All that Glitters is Not Gold: Comparing Backtest and Out-of-Sample Performance on a Large Cohort of Trading Algorithms

Motivation(s)

Backtest results are often used as a proxy for the expected future performance of a strategy. Several metrics have been developed to quantify backtest and out-of-sample performance. The most popular and widely critized metric is the Sharpe ratio. Recent works have demonstrated that it is easy to achieve high Sharpe ratios during backtesting and yield zero to negative out-of-sample Sharpe ratios.

Proposed Solution(s)

The authors study the relationship between the in-sample (IS) and out-of-sample (OSS) performance.

Evaluation(s)

The authors evaluated 888 unique US equities trading algorithms. These do not include strategies that trade a single stock, have a Sharpe ratio less than -1, backtest over less than 500 days in total, invest in the market less than 80% of trading days, and have a feature that deviated more than four standard deviations from its population mean.

The market data spanned 2010 and 2015 with the last six to twelve months used as true OSS performance. The goal is to predict OSS Sharpe ratio; they achieved this with random forest and gradient boosting and verified with 5-fold cross validation. The Bayesian nonlinear regression had similar results to the frequentist approach, so only the latter were reported. The regression was over the following set of hand-crafted features:

  • Sharpe ratio, information ratio, Calmar ratio,

  • alpha, beta,

  • maximum drawdown, annual returns, volatility,

  • skew, kurtosis, standard deviation of rolling beta with a 6-month window,

  • positions (e.g. median and maximum position concentration, total number of tickers traded),

  • average percentage of daily turnover, percent of winning trades,

  • total number of backtest days, and

  • standard deviation of a 6-month rolling Sharpe ratio over IS/OSS periods.

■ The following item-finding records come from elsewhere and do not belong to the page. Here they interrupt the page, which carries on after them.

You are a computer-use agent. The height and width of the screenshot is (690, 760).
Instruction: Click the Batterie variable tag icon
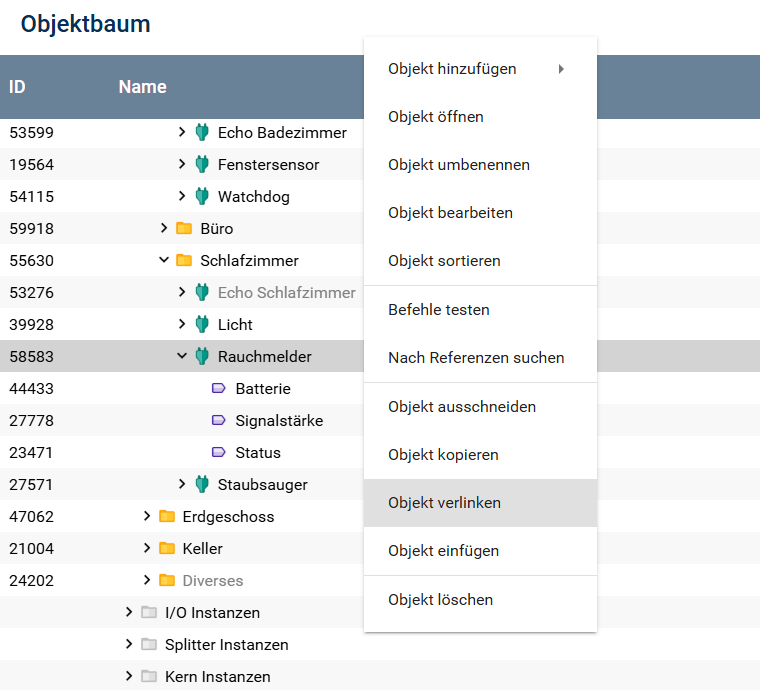pos(219,388)
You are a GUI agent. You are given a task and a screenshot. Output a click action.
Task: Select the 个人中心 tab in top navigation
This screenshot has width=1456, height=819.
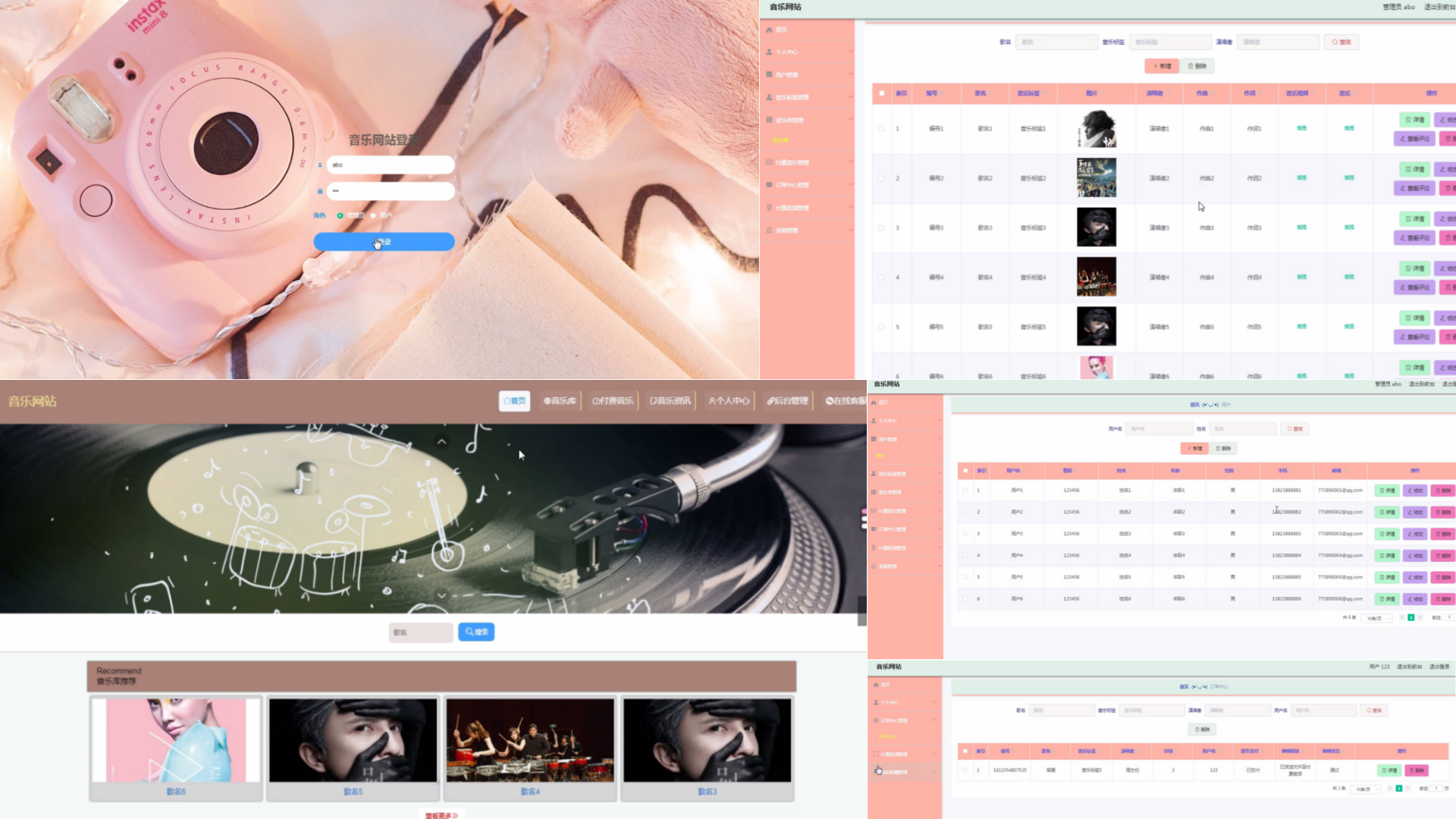(729, 401)
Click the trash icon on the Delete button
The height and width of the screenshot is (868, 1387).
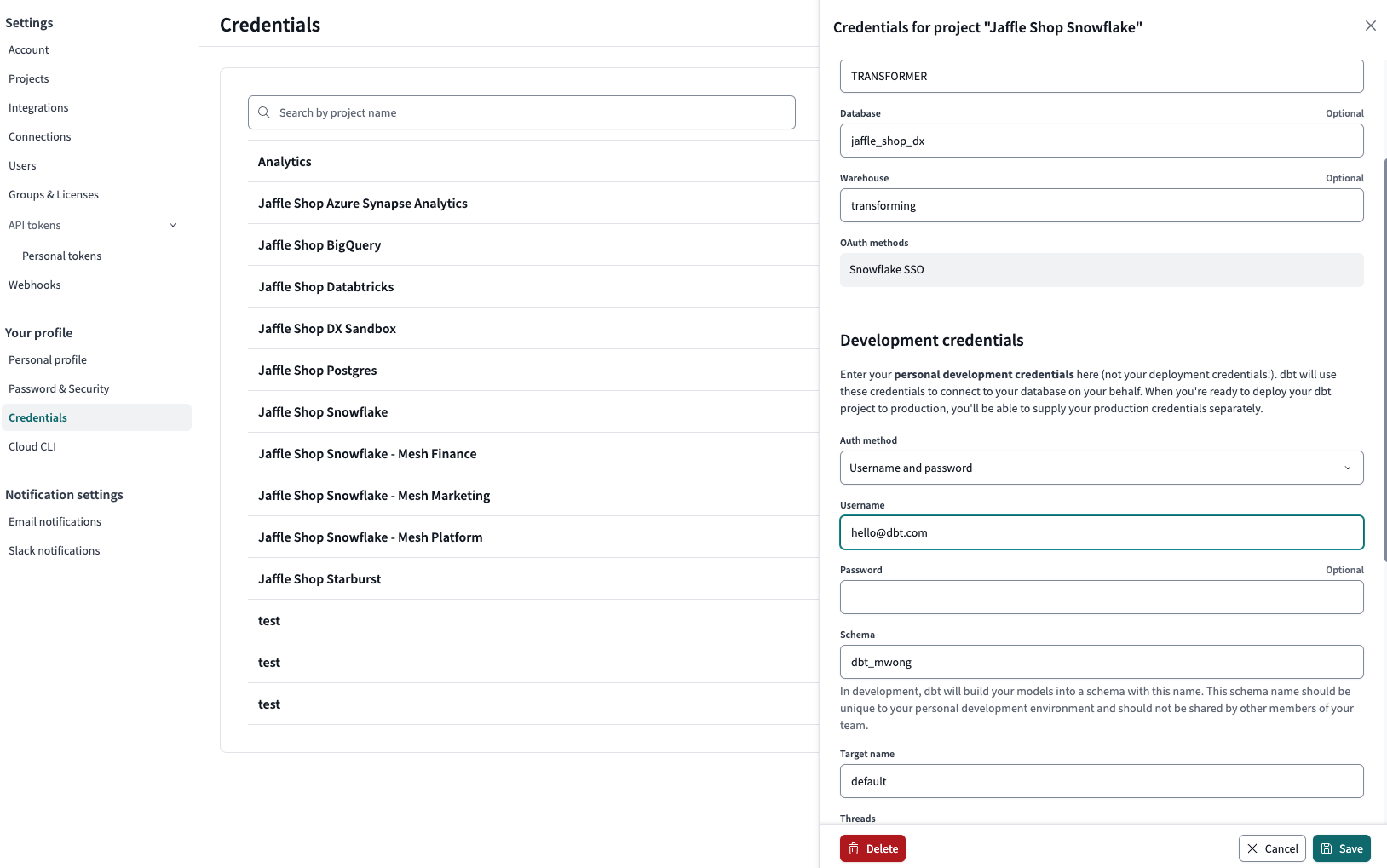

To measure the performance of the classifier, the authors constructed an equal-weighted portfolio of the top 10 algorithms from the hold-out set based on their predicted OSS Sharpe Ratio. The portfolio is compared against 1000 random portfolios of hold-out strategies and a portfolio of the 10 highest IS Sharpe Ratios.

The experiments demonstrate that backtesting performance of single metrics have very weak correlations with their OSS equivalent with some exceptions. The tail-ratio, the ratio between the 95th and 5th percentile of the returns distribution, indicates a stronger significant correlation with OOS Sharpe ratio than IS Sharpe ratio did. The annual volatility and maximum drawdown had statistically significant correlations between their IS and OOS period. The IS Sharpe ratio can be increased either by increasing mean returns or decreasing volatility. Strategies that increase their Sharpe ratio by taking on excessive volatility have worse OOS Sharpe ratio than those that keep volatility low. Strategies with less turnover require more backtesting in order to achieve consistent results. The foregoing reaffirms the finding of another study that running more backtests will make the algorithm overfit resulting in higher IS Sharpe ratio but lower OOS Sharpe ratio and larger shortfall.

Note that the experiments equally weighted all algorithms, regardless of whether it was developed by engineers, academics, or quant professionals. Futhermore, these algorithms were trained on a bull market with relatively little volatility, but tested on a flat-to-bear market with medium-to-high volatility. Thus, the weak correlation between IS and OOS mean returns could be due to a shifting market regime.

Future Direction(s)

  • What features would recurrent neural networks pick up if the end goal is to make money instead of predicting the Sharpe ratio?

Question(s)

  • Since optimizing with backtest results leads to poor performance, does that mean neural networks will tend to overfit?

  • Why have the finance industry been so slow to adopt deep learning?

  • Why not learn a measure to replace the Sharpe ratio?

Analysis

Some indicators do have OSS predictive power, but optimizing over them using IS backtests will lead to overfitting.

The paper would be more interesting if the authors compared their strategy to contrarian and momentum ones.

While it is reasonable to justify their claims using statistical significance, the entire argument would be stronger if the indicators provided actionable insights in terms of profits. It is quite interesting that the finance industry still rely on hand-crafted features. One immediate task to consider is to come up with a replacement for the Sharpe ratio since it’s so heavily criticized yet widely used.

Overall, the paper could have been summarized more succinctly, possibly even compressed into slides. One notable contribution is the open-source Zipline trading simulator.

References

WCLS16

Thomas Wiecki, Andrew Campbell, Justin Lent, and Jessica Stauth. All that glitters is not gold: comparing backtest and out-of-sample performance on a large cohort of trading algorithms. The Journal of Investing, 25(3):69–80, 2016.